[Start TASK INPUT]
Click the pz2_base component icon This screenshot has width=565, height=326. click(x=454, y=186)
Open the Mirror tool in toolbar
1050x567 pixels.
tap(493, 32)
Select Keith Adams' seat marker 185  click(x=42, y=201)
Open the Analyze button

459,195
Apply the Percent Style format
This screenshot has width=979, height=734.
[End TASK INPUT]
[Start TASK INPUT]
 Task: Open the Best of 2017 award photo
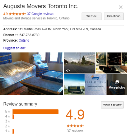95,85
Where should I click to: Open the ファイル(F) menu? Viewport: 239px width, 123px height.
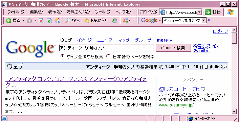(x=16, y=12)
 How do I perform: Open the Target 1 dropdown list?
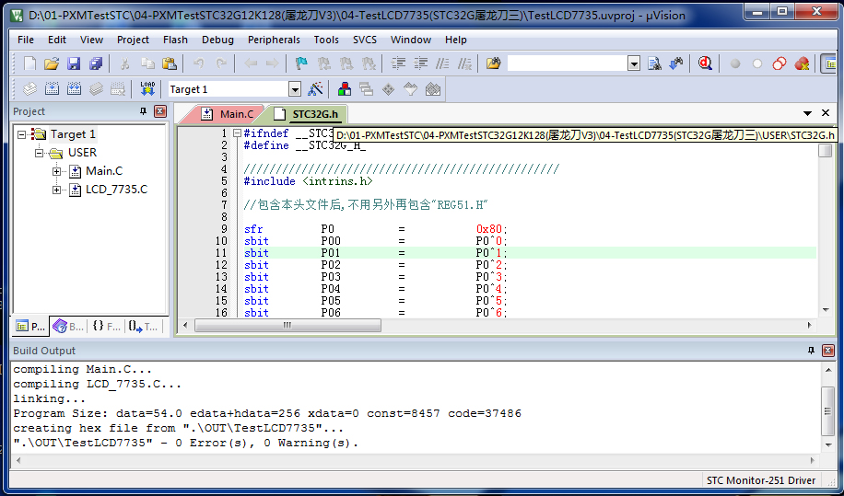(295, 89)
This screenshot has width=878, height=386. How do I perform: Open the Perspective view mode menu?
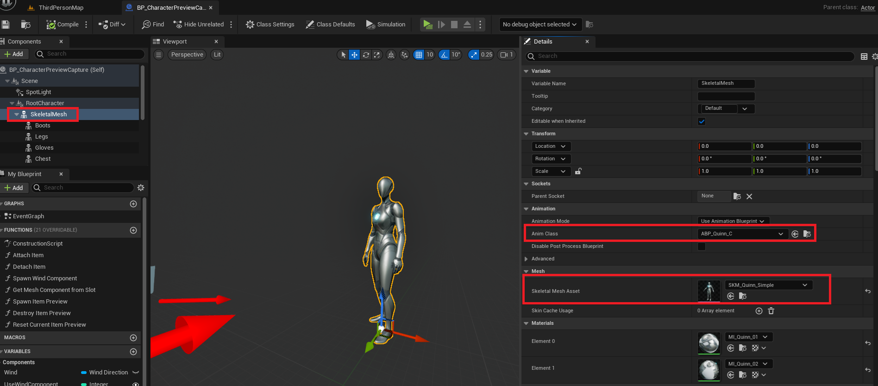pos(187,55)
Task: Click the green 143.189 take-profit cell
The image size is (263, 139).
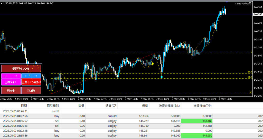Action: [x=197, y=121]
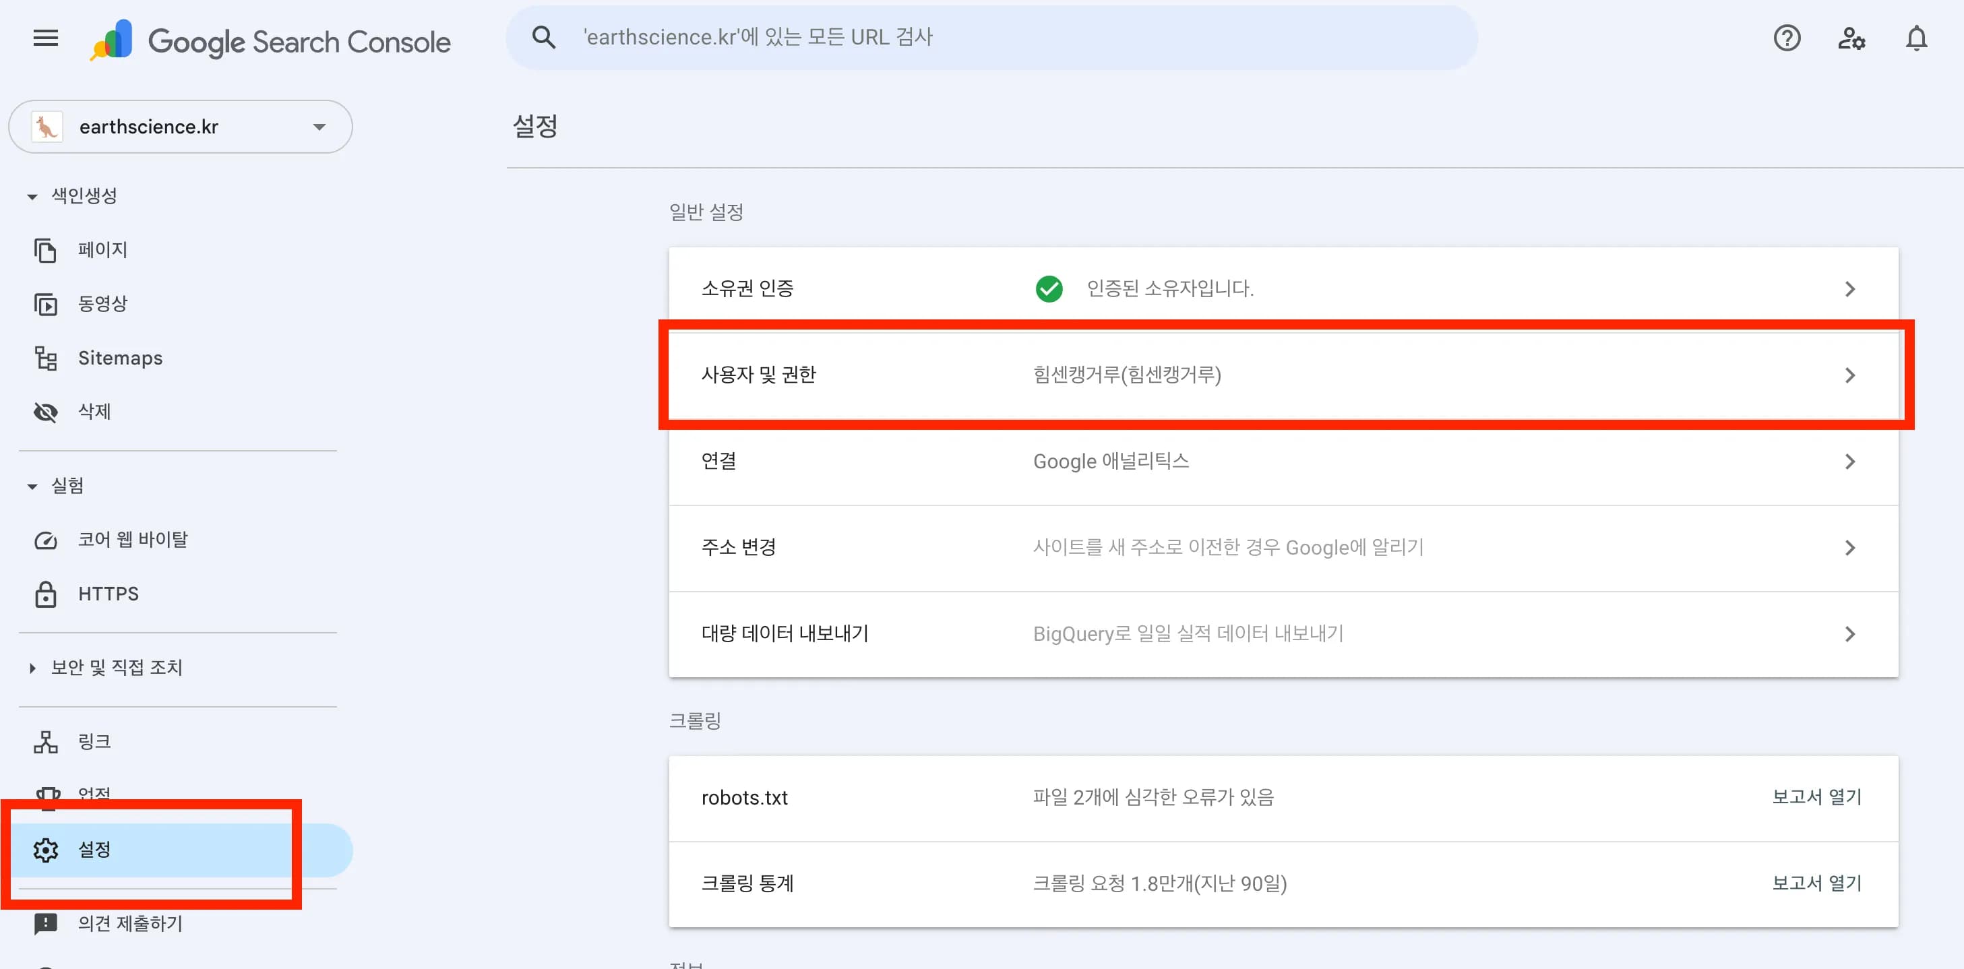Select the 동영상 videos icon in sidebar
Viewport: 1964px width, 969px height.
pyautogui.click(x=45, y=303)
[End TASK INPUT]
[Start TASK INPUT]
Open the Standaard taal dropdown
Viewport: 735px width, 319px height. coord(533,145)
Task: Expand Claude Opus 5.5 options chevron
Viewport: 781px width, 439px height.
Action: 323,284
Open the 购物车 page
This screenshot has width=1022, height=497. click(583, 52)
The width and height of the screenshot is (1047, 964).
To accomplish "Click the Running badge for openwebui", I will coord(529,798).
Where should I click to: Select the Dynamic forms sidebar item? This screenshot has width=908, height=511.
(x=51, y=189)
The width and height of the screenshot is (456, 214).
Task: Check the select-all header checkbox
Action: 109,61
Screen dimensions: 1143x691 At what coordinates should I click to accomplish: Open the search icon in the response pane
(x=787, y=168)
[End TASK INPUT]
WORK TO DO: Filter the lines above, keeping only those that contain the word "menu", and copy each kept line in full.

CORRECT OUTPUT:
Where should I click to: Open the ファイル(F) menu? Viewport: 239px width, 123px height.
This screenshot has width=878, height=386. How do I perform: Open the Perspective view mode menu?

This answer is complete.